Success hinges on scaling production and refining autonomy. Current models rely on a mix of teleoperation, reinforcement learning and classical control. The two-day walking milestone shows how simulation and modern AI accelerate training. Engineers feed thousands of hours of synthetic data before real-world fine-tuning.

Market forecasts grow more aggressive. Morgan Stanley once projected a $5 trillion opportunity by 2050. Some founders claim the total addressable market includes every physical task performed by humans. Such numbers explain why capital continues to chase even the youngest entrants.

Humanoid now sits at the center of that frenzy. Its rapid rise from concept to pilot deployments in under two years stands out. Sokolov moved from jewelry executive to robotics chief executive in record time. The transition included a documented 19-minute film that chronicles the shift from sketches to factory floors. LA Magazine profiled that journey in June 2026.

Next steps include closing the full Series A and expanding the beta fleet. Partnerships with Bosch and Schaeffler provide manufacturing muscle. Additional letters of intent sit with automotive suppliers. If the robots perform as advertised, revenue could reach tens of millions within a few years.

The valuation reflects more than technology. It prices in the belief that safe, scalable humanoids will transform large parts of the economy. Doubters point to high costs, battery limits and the difficulty of unstructured environments.
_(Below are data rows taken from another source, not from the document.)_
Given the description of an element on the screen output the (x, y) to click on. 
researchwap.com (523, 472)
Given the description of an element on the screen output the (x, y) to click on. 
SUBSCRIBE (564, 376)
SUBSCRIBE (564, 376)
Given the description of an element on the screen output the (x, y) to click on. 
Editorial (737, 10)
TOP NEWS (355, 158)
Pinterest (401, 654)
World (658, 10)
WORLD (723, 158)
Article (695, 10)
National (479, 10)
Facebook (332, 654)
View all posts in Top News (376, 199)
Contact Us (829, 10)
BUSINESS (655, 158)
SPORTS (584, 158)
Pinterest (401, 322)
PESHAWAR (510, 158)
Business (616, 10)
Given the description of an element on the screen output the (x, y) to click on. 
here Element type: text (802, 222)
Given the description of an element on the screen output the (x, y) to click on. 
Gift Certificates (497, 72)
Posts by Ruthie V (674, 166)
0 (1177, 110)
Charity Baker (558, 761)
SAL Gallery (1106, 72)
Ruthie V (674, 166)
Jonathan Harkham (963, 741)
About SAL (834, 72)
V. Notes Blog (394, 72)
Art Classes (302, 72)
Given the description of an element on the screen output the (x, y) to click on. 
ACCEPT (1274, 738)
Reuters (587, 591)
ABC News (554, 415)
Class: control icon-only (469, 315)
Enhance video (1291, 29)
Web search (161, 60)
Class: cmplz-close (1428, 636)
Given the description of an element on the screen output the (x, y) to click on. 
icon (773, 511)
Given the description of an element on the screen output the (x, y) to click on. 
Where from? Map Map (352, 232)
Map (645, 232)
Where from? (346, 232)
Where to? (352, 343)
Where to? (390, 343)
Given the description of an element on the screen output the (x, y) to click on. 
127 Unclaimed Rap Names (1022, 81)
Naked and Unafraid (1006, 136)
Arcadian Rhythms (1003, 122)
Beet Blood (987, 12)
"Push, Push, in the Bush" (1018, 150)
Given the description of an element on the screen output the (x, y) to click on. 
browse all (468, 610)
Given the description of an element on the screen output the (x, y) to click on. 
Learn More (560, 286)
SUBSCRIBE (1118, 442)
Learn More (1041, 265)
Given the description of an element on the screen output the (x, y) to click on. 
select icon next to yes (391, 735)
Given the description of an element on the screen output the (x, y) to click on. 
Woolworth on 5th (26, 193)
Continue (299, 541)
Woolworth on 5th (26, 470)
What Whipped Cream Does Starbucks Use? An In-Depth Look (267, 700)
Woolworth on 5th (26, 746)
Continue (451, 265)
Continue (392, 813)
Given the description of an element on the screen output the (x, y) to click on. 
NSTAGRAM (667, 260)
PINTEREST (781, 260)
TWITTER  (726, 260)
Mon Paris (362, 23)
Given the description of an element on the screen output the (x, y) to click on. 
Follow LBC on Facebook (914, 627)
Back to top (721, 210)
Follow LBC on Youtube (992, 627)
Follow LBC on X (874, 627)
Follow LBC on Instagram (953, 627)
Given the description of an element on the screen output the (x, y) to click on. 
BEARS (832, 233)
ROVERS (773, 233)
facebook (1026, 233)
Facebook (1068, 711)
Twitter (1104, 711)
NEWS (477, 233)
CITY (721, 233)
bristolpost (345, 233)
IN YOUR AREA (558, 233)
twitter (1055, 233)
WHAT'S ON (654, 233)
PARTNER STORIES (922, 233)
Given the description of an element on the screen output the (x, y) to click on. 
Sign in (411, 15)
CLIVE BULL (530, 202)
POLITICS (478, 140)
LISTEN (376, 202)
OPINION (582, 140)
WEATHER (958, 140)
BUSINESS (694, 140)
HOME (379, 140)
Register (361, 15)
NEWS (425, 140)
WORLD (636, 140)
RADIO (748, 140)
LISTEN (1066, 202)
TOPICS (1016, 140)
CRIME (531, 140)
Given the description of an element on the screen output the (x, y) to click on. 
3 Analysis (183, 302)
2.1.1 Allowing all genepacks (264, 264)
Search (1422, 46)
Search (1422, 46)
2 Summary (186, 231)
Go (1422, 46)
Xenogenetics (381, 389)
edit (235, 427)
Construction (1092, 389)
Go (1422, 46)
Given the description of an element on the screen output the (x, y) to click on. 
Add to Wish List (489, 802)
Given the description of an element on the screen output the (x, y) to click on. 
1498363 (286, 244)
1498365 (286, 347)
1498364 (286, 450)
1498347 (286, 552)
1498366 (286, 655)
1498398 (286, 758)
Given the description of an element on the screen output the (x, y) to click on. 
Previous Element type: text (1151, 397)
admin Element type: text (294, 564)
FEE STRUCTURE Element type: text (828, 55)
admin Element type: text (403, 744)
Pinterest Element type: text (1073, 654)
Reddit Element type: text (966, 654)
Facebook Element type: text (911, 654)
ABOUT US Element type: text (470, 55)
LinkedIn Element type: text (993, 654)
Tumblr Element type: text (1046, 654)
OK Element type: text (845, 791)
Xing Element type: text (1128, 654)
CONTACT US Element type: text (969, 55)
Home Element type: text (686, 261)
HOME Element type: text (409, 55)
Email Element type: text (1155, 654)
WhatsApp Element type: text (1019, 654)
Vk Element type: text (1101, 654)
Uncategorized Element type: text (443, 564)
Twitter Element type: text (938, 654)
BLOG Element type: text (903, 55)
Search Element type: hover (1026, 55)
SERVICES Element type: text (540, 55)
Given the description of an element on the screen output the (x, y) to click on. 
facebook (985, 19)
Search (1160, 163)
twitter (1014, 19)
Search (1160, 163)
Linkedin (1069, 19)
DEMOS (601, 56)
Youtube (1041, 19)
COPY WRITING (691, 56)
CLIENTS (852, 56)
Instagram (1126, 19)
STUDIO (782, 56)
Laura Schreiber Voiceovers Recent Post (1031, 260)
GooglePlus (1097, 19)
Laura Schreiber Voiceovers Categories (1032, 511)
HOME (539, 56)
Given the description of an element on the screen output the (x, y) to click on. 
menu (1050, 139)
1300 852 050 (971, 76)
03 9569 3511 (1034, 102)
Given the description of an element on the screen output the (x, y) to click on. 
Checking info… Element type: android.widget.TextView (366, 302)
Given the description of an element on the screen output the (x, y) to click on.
Proponents counter that each quarter brings measurable gains in dexterity, speed and reliability.

For now the machines roll and walk through carefully chosen factories. They lift, sort and transport with growing confidence. Observers who visited the sites say the robots already outperform expectations in narrow tasks. Broader autonomy remains the prize.

Humanoid’s London headquarters sits near Paddington. Additional offices operate in Cambridge, Massachusetts, and Burnaby, Canada. The company recruits aggressively for hardware, AI and safety engineers. Its KinetIQ software orchestrates fleets across wheeled and bipedal variants.

Industry insiders note the significance of a UK unicorn in a sector long dominated by American and Chinese firms. Government ministers have spoken about AI transforming human jobs for the better. One science minister told The Guardian in January that the technology will enhance skills rather than replace workers outright.

That optimism underpins the capital flow. Whether Humanoid converts its early lead into lasting advantage depends on execution over the next 18 months. Beta customers will deliver the verdict. So will the next funding round and the first true production contracts.

The robots are here. They learn quickly. And the money keeps coming.